La commune du 1er arrondissement a vécu, ce samedi, une journée placée sous le signe de la célébration et du renouveau culturel. Dans une ambiance festive et chaleureuse, autorités municipales, partenaires privés, artistes et habitants se sont réunis pour la cérémonie officielle de restitution de la première Semaine culturelle, organisée du 18 au 20 décembre 2025. Une édition inaugurale qui, de l’avis de tous, a largement dépassé les attentes et posé les bases d’un rendez-vous culturel appelé à devenir incontournable.

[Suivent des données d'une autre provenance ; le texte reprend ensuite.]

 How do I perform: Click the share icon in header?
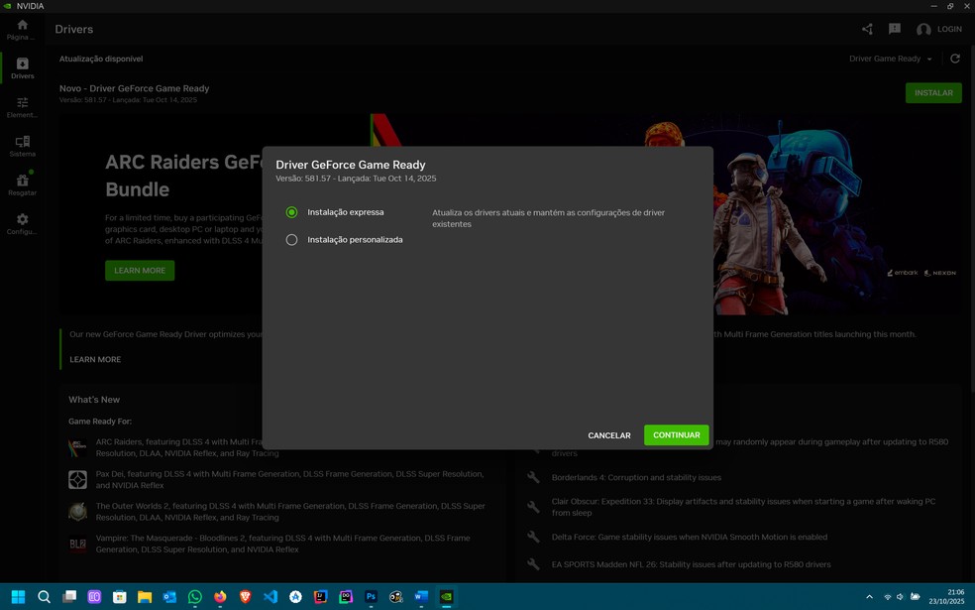(x=867, y=30)
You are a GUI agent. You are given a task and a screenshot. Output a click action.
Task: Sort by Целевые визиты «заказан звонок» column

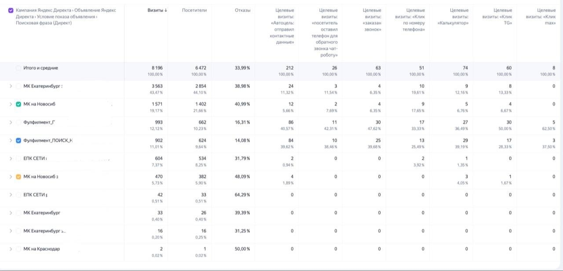372,20

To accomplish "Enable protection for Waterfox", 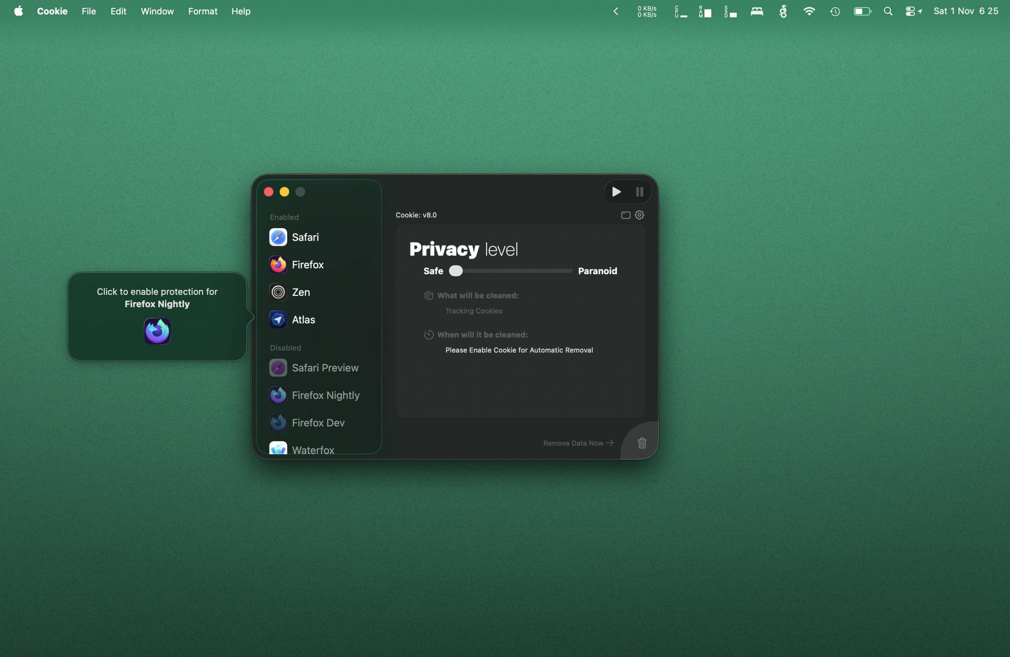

La cérémonie a attiré un public nombreux venu revivre les moments forts de l’événement. Sourires, applaudissements et discours enthousiastes ont rythmé cette restitution qui s’est voulue à la fois rétrospective et porteuse d’avenir.

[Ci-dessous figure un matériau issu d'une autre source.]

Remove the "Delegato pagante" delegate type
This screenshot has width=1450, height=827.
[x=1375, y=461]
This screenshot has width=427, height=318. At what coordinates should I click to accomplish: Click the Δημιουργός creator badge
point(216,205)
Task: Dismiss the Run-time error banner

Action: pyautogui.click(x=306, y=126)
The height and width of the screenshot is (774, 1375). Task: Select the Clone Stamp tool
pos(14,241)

Représentant le président du comité d’organisation, Adam Ismael a livré un bilan sans équivoque : trois jours d’activités intenses, seize groupes folkloriques engagés, quarante-six stands d’exposition, plus de cinquante artistes mobilisés et près de vingt mille visiteurs recensés. Un résultat porté par un comité fort de 250 membres. « Un succès populaire et culturel remarquable », a-t-il salué, soulignant l’adhésion massive des populations et la qualité de l’organisation.
Ces chiffres témoignent non seulement de l’enthousiasme du public, mais aussi de l’efficacité d’une équipe qui, malgré les contraintes d’une première édition, a su transformer l’essai.

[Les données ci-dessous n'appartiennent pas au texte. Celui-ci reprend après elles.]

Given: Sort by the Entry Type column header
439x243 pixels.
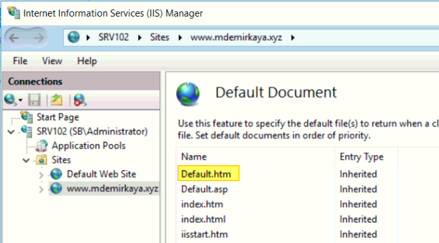Looking at the screenshot, I should pos(362,156).
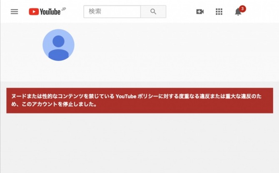
Task: Focus the 検索 search input field
Action: [112, 12]
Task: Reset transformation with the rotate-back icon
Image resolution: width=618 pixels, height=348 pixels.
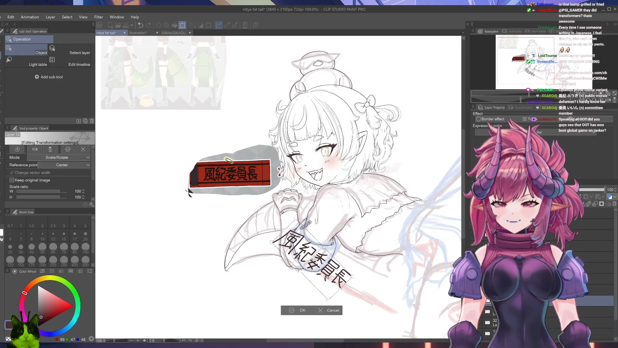Action: coord(17,149)
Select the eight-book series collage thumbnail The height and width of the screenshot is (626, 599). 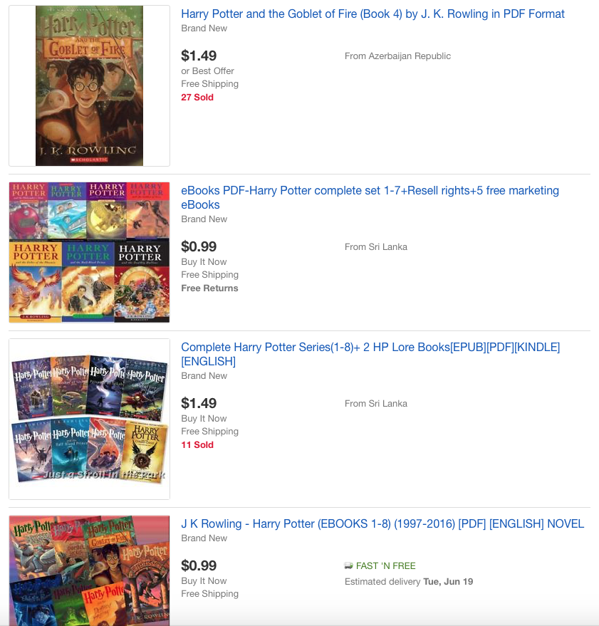tap(90, 419)
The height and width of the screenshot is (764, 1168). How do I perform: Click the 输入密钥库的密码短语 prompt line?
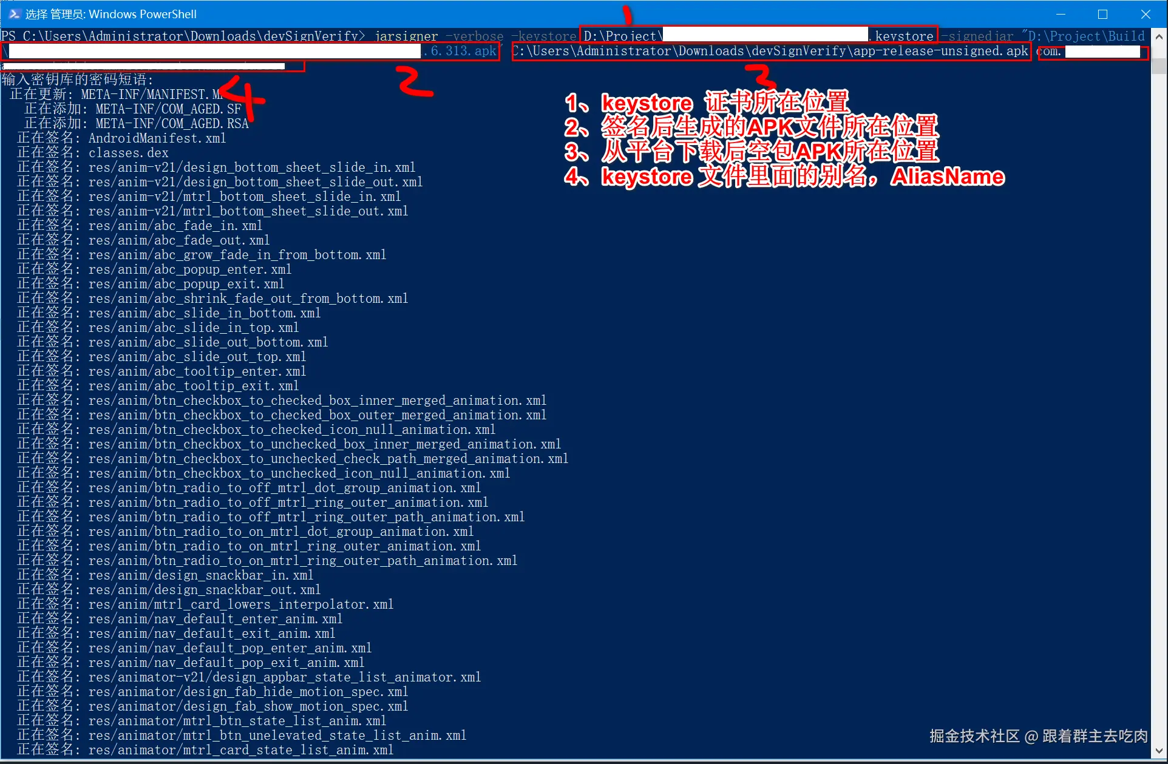pos(77,79)
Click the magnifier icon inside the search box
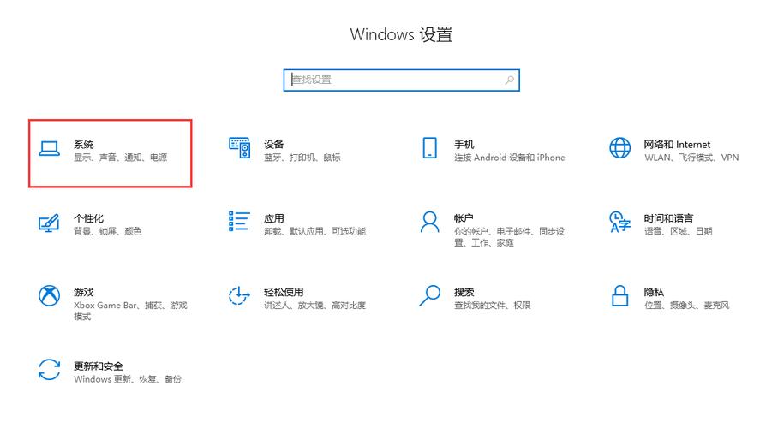This screenshot has width=778, height=428. (510, 80)
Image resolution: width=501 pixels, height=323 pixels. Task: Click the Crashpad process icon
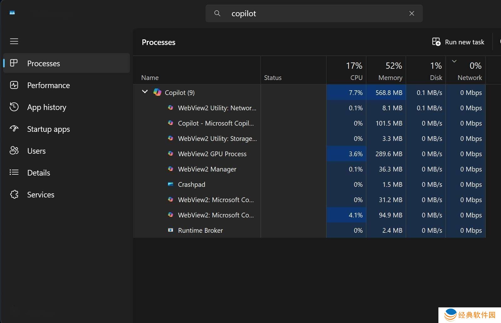coord(171,184)
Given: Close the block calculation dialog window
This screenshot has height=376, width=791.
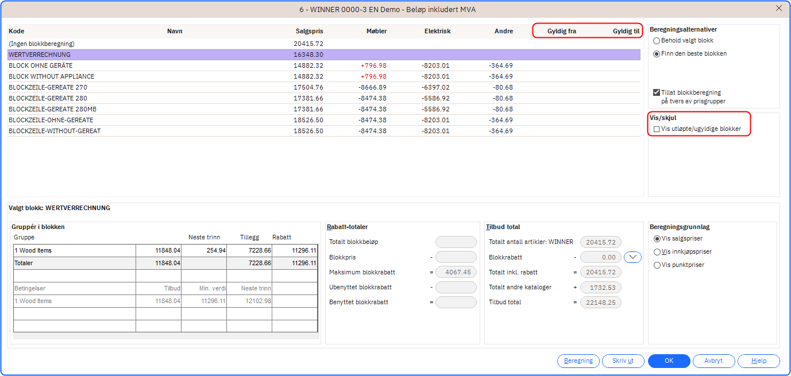Looking at the screenshot, I should tap(779, 8).
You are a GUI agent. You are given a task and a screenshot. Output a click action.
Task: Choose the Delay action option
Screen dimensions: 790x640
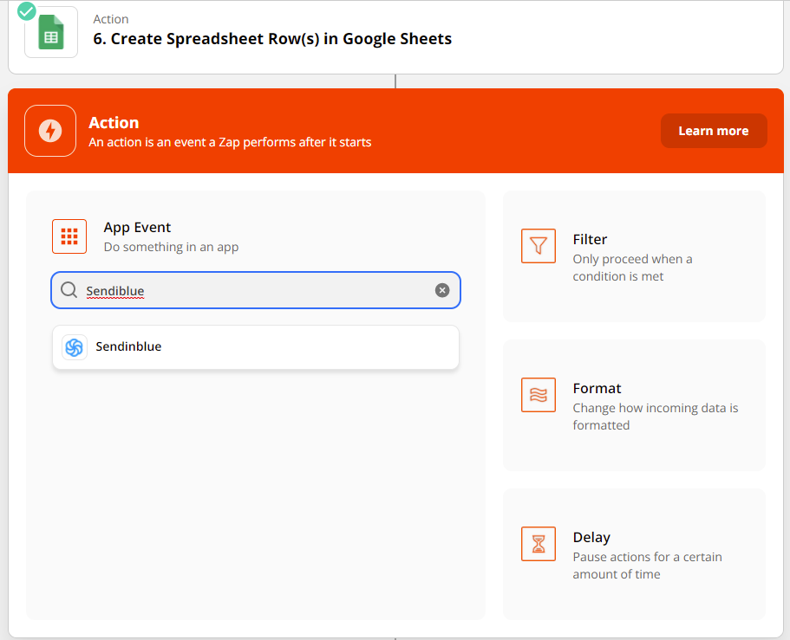tap(634, 554)
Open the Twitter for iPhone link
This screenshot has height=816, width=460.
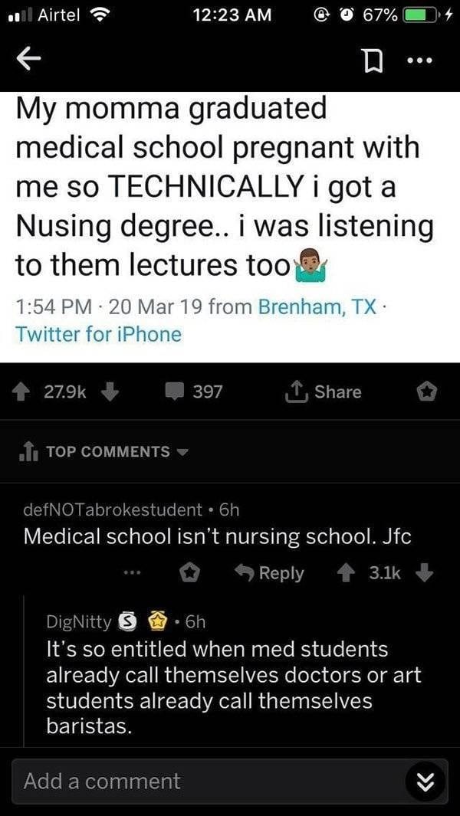(x=98, y=333)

Applaudi longuement, le maire du 1er arrondissement, M. Djamal Yaya Moussa, a livré un discours empreint d’émotion. « C’est avec une profonde fierté que je vous accueille ce soir. Il y a quelques mois, nous lancions un pari : celui d’offrir une vitrine à notre diversité culturelle, au dynamisme de notre jeunesse et à la créativité de nos entrepreneurs. Ce pari a été non seulement relevé, mais dépassé », a-t-il affirmé.
Il est revenu sur les moments marquants de la Semaine culturelle : la parade spectaculaire de seize groupes folkloriques notamment, Bazaga, Samka, Peulh, Gourane, Sara-Kaba, Zakhawa, Kanembou, entre autres, qui a transformé l’espace devant la mairie en un foisonnement de couleurs, de rythmes et de traditions ; les quarante-six stands d’exposition mettant en avant le talent de jeunes et de femmes entrepreneurs ; et les trois concerts géants ayant rassemblé plus de cinquante artistes et attiré près de vingt mille visiteurs dans une atmosphère conviviale et parfaitement sécurisée. « Notre diversité est notre plus grande richesse. Nous avons montré que notre commune a une âme, et qu’elle sait la faire rayonner », a conclu le maire.
Le maire a tenu à saluer la rigueur et le dévouement du comité d’organisation, dirigé par Saleh Goudadjo, soulignant l’engagement de ses membres qui ont parfois travaillé tard dans la nuit pour garantir la réussite de l’événement. Il a également remercié les partenaires privés, notamment Orabank, Brasseries du Tchad, Groupe Foberd, ainsi que d’autres entreprises locales dont le soutien a été déterminant.
Le maire a par ailleurs salué la mobilisation exemplaire des forces de sécurité notamment, la Garde nationale nomade, Police, Gendarmerie, Police municipale et Sapeurs-pompiers pour leur professionnalisme qui a permis aux festivités de se dérouler sans incident.
Au-delà de l’enthousiasme suscité par cette restitution, le rapport présenté a permis d’identifier plusieurs pistes d’amélioration en vue d’une deuxième édition annoncée comme « plus aboutie, plus inclusive et plus structurante ». Pour M. Djamal Yaya Moussa, cette cérémonie marque le début d’une aventure culturelle durable. « La première Semaine culturelle restera gravée comme un moment de communion, de fierté et d’espérance. Ensemble, nous avons jeté les bases d’un rendez-vous culturel majeur. »
La cérémonie s’est achevée par la déclaration officielle d’ouverture de la restitution, laissant entrevoir l’élan d’un arrondissement déterminé à inscrire cet événement au cœur du paysage culturel tchadien et à en faire, année après année, un symbole d’unité et de créativité.